2006年6月、高齢者医療制度創設や医療費を抑制するための医療制度改革法が成立した。02年の改革に続くもので、医療制度を広範囲に見直す大改革だ。主な柱は、(1)高齢者の負担増=現役並みの所得がある高齢者の患者負担を2割から3割に引き上げる。療養病床に入院する高齢者の食費光熱費を自己負担とする。70〜74歳の高齢者の患者負担を1割から2割に引き上げる。(2)高齢者医療制度の創設=現行老人保健制度を改め、08年度から75歳以上の高齢者を対象に新しい高齢者医療制度を創設する。65歳から74歳の前期高齢者の医療費は各保険者の負担の不均衡を加入者数に応じて調整する。(3)医療費の抑制=08年度から都道府県は5カ年の「医療費適正化計画」を作成。病院の平均在院日数の短縮や生活習慣病の予防などによる医療費抑制目標を盛り込む。また全国一本だった政管健保は都道府県単位で財政運営することにし、国民健康保険も広域化をめざす。

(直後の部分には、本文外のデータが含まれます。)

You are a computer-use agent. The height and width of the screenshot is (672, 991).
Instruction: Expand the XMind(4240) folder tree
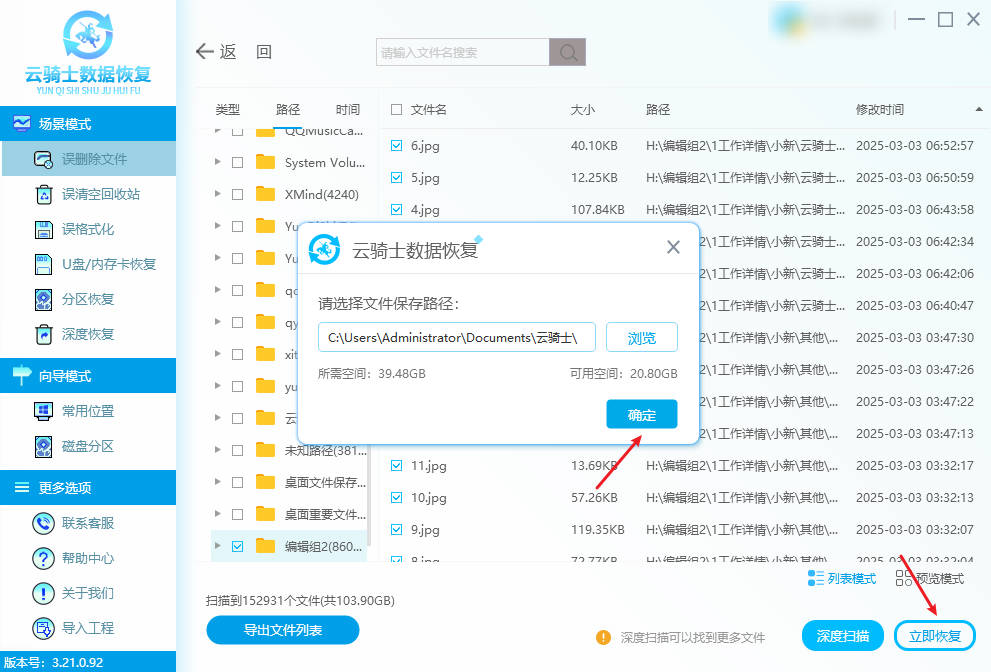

厚生労働省はこうした一連の改革により25年度に56兆円になる医療給付費を48兆円に抑えることができると試算している。

(梶本章 朝日新聞記者 / 2007年)


医療制度改革(2002年)

2002年7月に成立した健康保険法等改正健康増進法に盛り込まれた医療制度の改革。主な内容は、(1)サラリーマンが加入する医療保険の本人負担を2割から3割に引き上げる(03年4月実施)、(2)サラリーマンの保険料を月額報酬からボーナスを含めた総報酬制にし、政管健保の保険料は8.2%に実質引き上げる(03年4月実施)、(3)70歳以上の高齢者の自己負担を1割の完全定率制とし、現役並みの所得がある高齢者は2割とする(02年10月実施)、(4)高齢者医療のための老人保健制度は、対象年齢を70歳以上から75歳に5年間で段階的に引き上げ、公費負担も3割から5割に段階的に引き上げる(02年10月実施)、など。健康増進法は政府が掲げた健康づくり計画「健康日本21」を裏付けるもので、健康診査の全国標準化などを定めている。